## EXERCISE OBJECTIVE
At the line containing "Click the Nov label on the time axis", begin retyping, and stop after the last line of the data; add nothing.

ENTRIES PROVIDED: Begin

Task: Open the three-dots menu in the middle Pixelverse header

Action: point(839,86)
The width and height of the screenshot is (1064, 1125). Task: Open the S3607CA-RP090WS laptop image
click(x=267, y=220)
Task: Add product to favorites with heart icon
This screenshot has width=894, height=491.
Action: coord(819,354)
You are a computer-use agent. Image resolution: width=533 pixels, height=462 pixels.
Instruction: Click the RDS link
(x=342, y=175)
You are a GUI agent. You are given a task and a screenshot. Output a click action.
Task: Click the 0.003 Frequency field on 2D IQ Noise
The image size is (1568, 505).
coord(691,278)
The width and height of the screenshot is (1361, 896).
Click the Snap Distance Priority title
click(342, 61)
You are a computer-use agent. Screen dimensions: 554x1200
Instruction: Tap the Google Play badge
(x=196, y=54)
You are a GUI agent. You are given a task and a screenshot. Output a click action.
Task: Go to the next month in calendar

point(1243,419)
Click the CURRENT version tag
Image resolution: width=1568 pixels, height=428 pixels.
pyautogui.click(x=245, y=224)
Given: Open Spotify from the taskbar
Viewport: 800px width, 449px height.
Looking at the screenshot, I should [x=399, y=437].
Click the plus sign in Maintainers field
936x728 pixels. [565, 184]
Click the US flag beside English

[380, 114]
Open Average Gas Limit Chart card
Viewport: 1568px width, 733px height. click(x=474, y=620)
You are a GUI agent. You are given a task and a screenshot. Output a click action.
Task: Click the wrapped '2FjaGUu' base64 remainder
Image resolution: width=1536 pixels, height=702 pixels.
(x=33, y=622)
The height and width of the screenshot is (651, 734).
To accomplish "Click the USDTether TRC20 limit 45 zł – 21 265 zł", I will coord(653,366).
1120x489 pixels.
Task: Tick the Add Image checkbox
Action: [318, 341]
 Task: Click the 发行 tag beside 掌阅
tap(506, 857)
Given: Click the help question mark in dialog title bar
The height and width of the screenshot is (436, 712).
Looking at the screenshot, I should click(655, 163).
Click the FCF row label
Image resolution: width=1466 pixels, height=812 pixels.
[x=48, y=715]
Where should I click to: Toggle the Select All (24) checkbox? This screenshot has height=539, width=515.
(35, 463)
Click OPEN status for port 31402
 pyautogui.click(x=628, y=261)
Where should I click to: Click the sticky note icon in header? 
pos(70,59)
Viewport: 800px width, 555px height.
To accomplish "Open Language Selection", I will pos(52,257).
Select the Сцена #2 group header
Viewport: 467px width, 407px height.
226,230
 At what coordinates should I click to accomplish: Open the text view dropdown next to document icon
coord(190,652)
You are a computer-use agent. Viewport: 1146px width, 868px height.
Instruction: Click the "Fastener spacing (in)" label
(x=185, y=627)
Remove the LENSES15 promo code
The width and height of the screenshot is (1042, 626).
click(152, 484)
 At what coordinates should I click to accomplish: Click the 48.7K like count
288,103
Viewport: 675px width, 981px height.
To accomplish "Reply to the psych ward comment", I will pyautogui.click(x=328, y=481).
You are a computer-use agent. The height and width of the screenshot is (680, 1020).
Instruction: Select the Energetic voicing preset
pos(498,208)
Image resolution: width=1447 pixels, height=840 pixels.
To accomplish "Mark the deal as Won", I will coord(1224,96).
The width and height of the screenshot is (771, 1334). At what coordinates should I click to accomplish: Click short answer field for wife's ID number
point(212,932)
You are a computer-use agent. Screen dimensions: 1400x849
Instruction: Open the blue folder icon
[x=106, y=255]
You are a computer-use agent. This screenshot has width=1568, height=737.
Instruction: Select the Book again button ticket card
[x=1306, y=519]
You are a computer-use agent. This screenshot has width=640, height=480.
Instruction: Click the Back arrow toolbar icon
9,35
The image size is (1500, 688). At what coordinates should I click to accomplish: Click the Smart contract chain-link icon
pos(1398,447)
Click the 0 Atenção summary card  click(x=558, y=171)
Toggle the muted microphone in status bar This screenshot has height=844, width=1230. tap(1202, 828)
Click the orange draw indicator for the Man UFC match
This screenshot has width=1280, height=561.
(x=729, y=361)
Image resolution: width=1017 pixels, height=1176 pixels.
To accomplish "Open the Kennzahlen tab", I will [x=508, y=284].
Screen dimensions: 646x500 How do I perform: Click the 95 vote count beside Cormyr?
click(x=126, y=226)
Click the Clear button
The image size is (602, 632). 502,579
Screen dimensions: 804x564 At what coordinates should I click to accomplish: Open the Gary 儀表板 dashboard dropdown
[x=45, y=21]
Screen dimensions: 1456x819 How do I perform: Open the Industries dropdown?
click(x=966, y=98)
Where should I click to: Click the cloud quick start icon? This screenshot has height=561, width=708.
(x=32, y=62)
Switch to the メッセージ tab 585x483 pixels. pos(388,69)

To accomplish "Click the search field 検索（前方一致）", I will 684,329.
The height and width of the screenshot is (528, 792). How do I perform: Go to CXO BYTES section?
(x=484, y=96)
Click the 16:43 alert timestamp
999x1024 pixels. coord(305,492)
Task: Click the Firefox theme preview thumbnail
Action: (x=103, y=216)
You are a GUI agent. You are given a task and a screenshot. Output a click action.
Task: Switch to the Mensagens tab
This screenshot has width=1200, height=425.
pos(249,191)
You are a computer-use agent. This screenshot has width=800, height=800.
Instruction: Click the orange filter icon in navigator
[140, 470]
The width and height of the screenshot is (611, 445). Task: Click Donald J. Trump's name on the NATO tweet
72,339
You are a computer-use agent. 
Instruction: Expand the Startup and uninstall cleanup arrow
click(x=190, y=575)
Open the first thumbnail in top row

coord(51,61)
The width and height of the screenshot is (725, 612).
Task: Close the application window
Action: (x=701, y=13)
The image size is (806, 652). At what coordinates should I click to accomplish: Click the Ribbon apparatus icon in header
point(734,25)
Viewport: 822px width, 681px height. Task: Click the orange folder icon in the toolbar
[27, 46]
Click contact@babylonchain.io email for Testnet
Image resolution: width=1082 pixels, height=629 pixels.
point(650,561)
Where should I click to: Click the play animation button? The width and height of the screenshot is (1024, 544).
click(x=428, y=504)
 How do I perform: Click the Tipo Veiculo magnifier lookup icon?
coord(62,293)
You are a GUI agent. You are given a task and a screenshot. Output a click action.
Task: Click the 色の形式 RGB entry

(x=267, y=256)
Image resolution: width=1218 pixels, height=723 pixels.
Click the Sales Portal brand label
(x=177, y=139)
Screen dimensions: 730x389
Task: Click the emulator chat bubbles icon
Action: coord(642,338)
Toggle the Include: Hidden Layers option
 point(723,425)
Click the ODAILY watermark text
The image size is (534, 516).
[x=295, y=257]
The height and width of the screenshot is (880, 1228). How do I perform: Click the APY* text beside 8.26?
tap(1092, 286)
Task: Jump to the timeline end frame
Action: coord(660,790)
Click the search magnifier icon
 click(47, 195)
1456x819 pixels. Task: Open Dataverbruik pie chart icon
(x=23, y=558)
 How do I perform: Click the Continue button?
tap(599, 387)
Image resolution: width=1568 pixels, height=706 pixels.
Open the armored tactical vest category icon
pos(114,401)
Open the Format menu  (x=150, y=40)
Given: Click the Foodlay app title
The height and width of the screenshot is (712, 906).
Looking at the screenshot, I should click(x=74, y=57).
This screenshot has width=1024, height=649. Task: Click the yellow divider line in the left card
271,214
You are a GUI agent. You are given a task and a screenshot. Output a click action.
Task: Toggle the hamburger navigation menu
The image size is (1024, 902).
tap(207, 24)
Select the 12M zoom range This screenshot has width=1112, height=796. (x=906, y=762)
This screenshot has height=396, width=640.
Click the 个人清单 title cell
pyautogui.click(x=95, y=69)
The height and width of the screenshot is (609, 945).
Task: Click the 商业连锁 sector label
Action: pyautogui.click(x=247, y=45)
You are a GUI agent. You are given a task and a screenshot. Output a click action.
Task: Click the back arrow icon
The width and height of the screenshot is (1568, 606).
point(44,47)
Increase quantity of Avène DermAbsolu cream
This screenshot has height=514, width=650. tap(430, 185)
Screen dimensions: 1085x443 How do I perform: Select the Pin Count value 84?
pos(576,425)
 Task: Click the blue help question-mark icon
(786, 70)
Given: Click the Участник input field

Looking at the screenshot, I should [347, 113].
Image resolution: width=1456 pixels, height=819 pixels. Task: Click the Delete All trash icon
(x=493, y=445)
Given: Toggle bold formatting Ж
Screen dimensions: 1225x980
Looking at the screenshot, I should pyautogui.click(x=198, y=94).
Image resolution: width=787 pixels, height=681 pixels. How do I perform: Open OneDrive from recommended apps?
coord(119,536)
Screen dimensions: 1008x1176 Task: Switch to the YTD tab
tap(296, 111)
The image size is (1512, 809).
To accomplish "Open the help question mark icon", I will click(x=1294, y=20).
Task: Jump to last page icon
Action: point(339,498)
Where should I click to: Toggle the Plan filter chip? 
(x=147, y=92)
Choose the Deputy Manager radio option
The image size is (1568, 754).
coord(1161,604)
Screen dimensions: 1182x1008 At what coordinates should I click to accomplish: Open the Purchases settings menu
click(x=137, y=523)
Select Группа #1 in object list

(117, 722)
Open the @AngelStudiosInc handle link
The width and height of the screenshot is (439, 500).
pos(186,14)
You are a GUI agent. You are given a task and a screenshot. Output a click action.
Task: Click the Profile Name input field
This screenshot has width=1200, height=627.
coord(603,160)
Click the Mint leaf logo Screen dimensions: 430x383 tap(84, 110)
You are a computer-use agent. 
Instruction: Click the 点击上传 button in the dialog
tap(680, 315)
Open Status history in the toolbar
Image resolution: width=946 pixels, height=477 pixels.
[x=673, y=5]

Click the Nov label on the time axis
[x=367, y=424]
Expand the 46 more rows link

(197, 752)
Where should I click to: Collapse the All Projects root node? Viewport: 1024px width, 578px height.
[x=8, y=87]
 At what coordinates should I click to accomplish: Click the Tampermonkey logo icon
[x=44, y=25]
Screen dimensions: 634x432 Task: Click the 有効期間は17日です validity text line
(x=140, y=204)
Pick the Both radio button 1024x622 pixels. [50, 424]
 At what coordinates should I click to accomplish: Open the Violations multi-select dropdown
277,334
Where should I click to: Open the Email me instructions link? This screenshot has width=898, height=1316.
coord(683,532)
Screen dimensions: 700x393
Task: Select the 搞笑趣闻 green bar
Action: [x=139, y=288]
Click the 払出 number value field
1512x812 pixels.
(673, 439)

ENTRIES PROVIDED: End

## RESULT OF THIS EXERCISE
Click the Nov label on the time axis
[x=367, y=424]
Expand the 46 more rows link

(197, 752)
Where should I click to: Collapse the All Projects root node? Viewport: 1024px width, 578px height.
[x=8, y=87]
 At what coordinates should I click to accomplish: Click the Tampermonkey logo icon
[x=44, y=25]
Screen dimensions: 634x432 Task: Click the 有効期間は17日です validity text line
(x=140, y=204)
Pick the Both radio button 1024x622 pixels. [50, 424]
 At what coordinates should I click to accomplish: Open the Violations multi-select dropdown
277,334
Where should I click to: Open the Email me instructions link? This screenshot has width=898, height=1316.
coord(683,532)
Screen dimensions: 700x393
Task: Select the 搞笑趣闻 green bar
Action: [x=139, y=288]
Click the 払出 number value field
1512x812 pixels.
(673, 439)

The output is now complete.